Incorporating low molecular weight resins into the adhesive formulation typically results in adhesives which have poor high temperature shear adhesion. To minimize this, very high molecular weight polymers have heretofore been used for tackification. However, such polymers are difficult to manufacture on a commercial scale.
The durability, adhesiveness, and other properties of pressure-sensitive adhesives are also affected by both the choice of monomers which comprise the copolymer, and the type of curing process employed.
Japanese Patent No. 84-18774 discloses a radiation curable pressure-sensitive composition containing a terpene-phenolic resin and a glycidyl methacrylate monomer. The cure is through carbon-carbon double bonds and is activated by radiation.

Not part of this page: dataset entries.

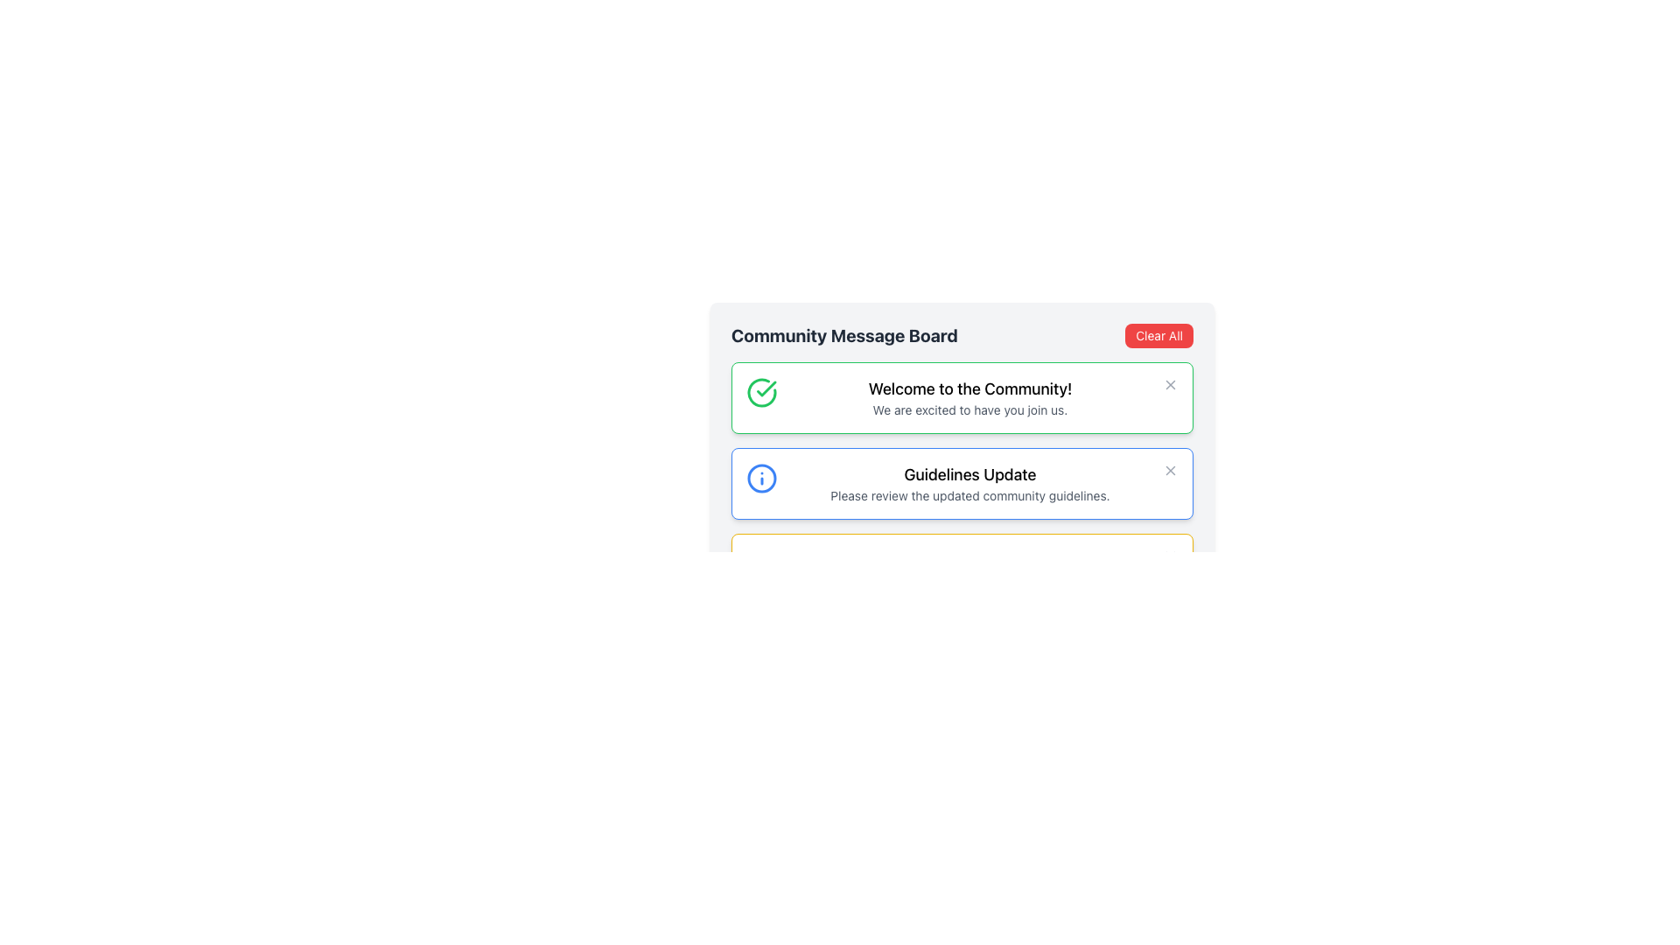 The width and height of the screenshot is (1680, 945). Describe the element at coordinates (961, 416) in the screenshot. I see `the Informational Card that welcomes the user to the community, which is the first card in the vertical list of announcements or messages` at that location.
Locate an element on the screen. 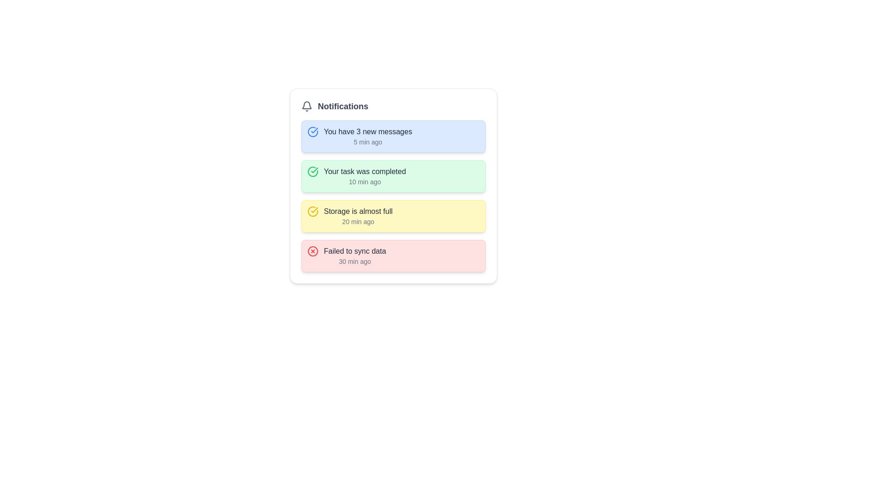 This screenshot has width=889, height=500. the status icon located in the uppermost notification card, positioned to the left of the text content, indicating a completed or positive status is located at coordinates (313, 132).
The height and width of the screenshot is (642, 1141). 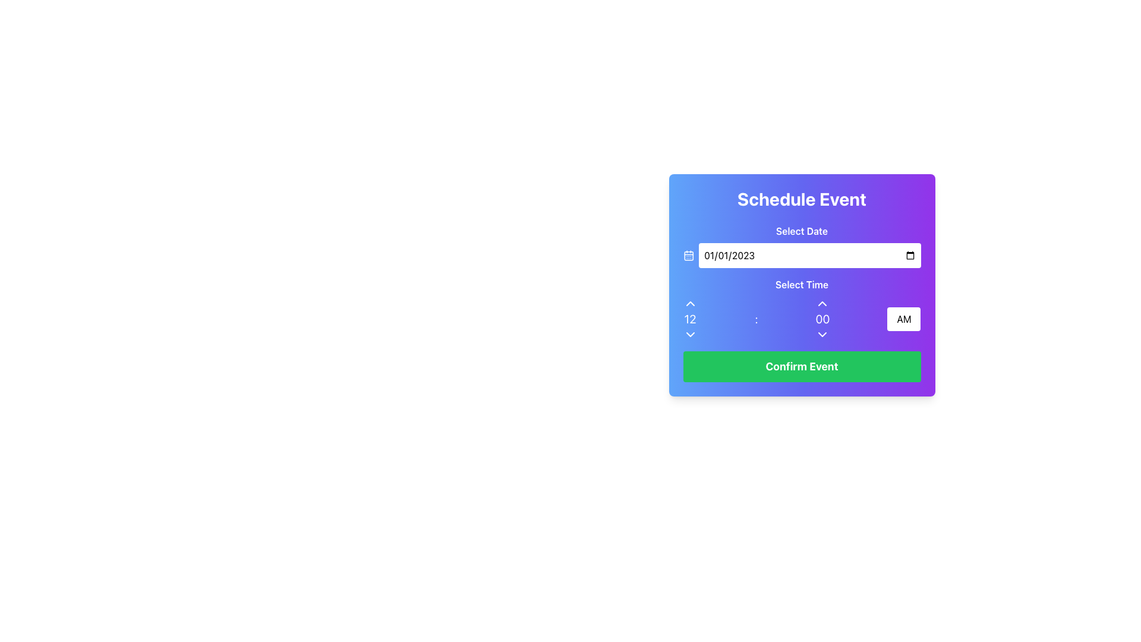 What do you see at coordinates (822, 318) in the screenshot?
I see `the Text Display that shows the minutes component of the selected time, located below the colon ':' in the 'Select Time' section` at bounding box center [822, 318].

U.S. Pat. No. 3,639,500 to Muny, et al., discloses a pressure-sensitive adhesive based on polyepoxide, an acrylic ester tackifier, and a diene polymer, which shows structural adhesive properties after being thermally activated. However, the room temperature shear properties of the adhesive before thermal activation are low due to the presence of high amounts of low molecular weight polyepoxide. Similarly, U.S. Pat. No. 4,456,741 to Ames discloses a hot melt acrylic adhesive containing tackifiers having good peel adhesion and permanent tack, but shear adhesion is low.
U.S. Pat. No. 4,726,982 to Traynor, et al., discloses a tackified acrylic based pressure-sensitive composition containing N-vinyl-2-pyrrolidone, and described as being useful in adhering to high solids automotive paints. U.S. Pat. No. 3,903,057 to Gardner et al., and U.S. Pat. No. 3,893,982 to Gardner et al., describe a pressure-sensitive adhesive comprising a copolymer containing an acid-epoxy monomer system formulated with 1,3-bis(dimethylamino)-2-hydroxypropane. The composition is cured during solvent evaporation, due to the presence of the amine catalyst. Similarly, U.S. Pat. No. 4,404,246 to Charbonneau, et al., describes an acrylic tape produced by on-web polymerization in which a latent cross-linking agent like a lower alkoxylated aminoformaldehyde is added to achieve high cohesive strength and peel adhesion after baking.
Despite the plethora of monomer-monomer and copolymer-tackifier combinations disclosed in the prior art, no one has heretofore taught how to make an acrylic based pressure-sensitive adhesive characterized by a high shear adhesion failure temperature and good peel adhesion on a wide range of substrates. Nor have the benefits of dual cure cross-linking, as will be explained herein, been appreciated if obtained at all.